Ungidos da missão de salvar o mundo, os super-heróis podem se diversificar e atender a vários outros anseios

Luiz Zanin Oricchio, O Estado de S.Paulo

03 de julho de 2019 | 03h00

Mesmo sem guerras de extensão global, nunca nos sentimos tão ameaçados. Por gente de fora (imigrantes, terroristas) ou de dentro (bandidos comuns, traficantes, corruptos, gente que pensa diferente de nós). Assediada pelos dois lados, nossa precária civilização precisa contar com forças extraordinárias para sobreviver. Os super-heróis são essa metáfora feliz da resistência, saída das páginas dos gibis para os telões Imax dos cinemas. 

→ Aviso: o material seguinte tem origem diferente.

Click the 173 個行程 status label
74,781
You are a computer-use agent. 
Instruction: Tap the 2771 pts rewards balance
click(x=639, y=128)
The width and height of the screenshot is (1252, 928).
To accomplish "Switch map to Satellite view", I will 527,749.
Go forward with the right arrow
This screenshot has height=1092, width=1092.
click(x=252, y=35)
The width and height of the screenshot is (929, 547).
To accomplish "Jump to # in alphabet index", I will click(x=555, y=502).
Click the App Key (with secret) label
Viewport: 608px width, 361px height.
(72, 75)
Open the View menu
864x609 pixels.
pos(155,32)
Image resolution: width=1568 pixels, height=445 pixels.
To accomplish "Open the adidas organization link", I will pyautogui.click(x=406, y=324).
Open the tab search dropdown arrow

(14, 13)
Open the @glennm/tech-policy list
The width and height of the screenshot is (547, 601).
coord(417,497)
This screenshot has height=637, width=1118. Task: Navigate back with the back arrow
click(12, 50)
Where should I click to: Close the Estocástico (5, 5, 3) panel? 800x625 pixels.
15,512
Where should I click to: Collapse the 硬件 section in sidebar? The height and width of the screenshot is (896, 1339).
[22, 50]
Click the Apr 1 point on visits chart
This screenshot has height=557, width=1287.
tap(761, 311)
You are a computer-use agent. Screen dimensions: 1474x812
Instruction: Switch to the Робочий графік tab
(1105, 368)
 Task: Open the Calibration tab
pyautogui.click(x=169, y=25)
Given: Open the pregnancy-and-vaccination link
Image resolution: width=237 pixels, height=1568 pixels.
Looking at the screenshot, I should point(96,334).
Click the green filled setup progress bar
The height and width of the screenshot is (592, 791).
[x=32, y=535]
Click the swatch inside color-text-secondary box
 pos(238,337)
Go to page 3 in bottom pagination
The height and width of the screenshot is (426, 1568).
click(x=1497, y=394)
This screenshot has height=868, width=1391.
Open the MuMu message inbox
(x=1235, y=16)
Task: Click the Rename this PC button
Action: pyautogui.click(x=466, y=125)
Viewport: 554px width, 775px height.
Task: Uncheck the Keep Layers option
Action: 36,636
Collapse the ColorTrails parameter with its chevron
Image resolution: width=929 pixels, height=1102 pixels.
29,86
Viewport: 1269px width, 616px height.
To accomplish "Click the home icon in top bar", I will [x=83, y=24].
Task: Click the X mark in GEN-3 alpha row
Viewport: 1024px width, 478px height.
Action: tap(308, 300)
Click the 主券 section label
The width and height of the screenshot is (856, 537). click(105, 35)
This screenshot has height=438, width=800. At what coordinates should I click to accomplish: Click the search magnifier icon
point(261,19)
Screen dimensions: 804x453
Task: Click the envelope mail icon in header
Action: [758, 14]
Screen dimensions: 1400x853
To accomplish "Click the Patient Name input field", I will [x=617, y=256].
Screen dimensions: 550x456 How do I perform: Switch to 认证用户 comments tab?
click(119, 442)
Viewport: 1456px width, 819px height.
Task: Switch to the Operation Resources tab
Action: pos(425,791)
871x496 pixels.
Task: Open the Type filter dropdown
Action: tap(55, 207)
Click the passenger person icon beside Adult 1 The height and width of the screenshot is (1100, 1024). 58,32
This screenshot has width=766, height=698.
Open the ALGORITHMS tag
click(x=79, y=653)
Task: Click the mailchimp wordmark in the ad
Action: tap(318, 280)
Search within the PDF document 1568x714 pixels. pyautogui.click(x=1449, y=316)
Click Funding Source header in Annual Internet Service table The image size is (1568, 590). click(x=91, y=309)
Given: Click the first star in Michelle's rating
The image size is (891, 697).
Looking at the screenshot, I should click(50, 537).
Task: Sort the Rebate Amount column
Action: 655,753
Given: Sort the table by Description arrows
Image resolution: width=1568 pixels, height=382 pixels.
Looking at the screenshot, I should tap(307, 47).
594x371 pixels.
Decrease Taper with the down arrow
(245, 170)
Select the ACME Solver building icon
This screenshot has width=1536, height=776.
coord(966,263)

Ungidos da missão de salvar o mundo, os super-heróis podem se diversificar e atender a vários outros anseios. Atendem em primeiro lugar à fantasia de dispor de superpoderes para combater o Mal. Mas, ao longo de sua evolução, podem se complexificar e incorporar novas demandas. Da alma pura do Super-homem pode passar para heróis com lado dark como em algumas versões de Batman.

Ou acomodar questões de gênero, como em Mulher-Maravilha, ou raciais, como em Pantera Negra. Podem mesmo se autoironizar como em Deadpool, sem por isso cometer haraquiri imaginário perante seu público. 

Nesse mundo cheio de insegurança, real ou imaginária, é possível que os super-heróis tenham grande futuro pela frente, reciclando-se a si mesmos como convém à cultura pop. Podem um dia tornar-se obsoletos, como aconteceu com o faroeste, gênero fortíssimo que sumiu do mapa ao deixar de expressar a mitologia civilizatória americana.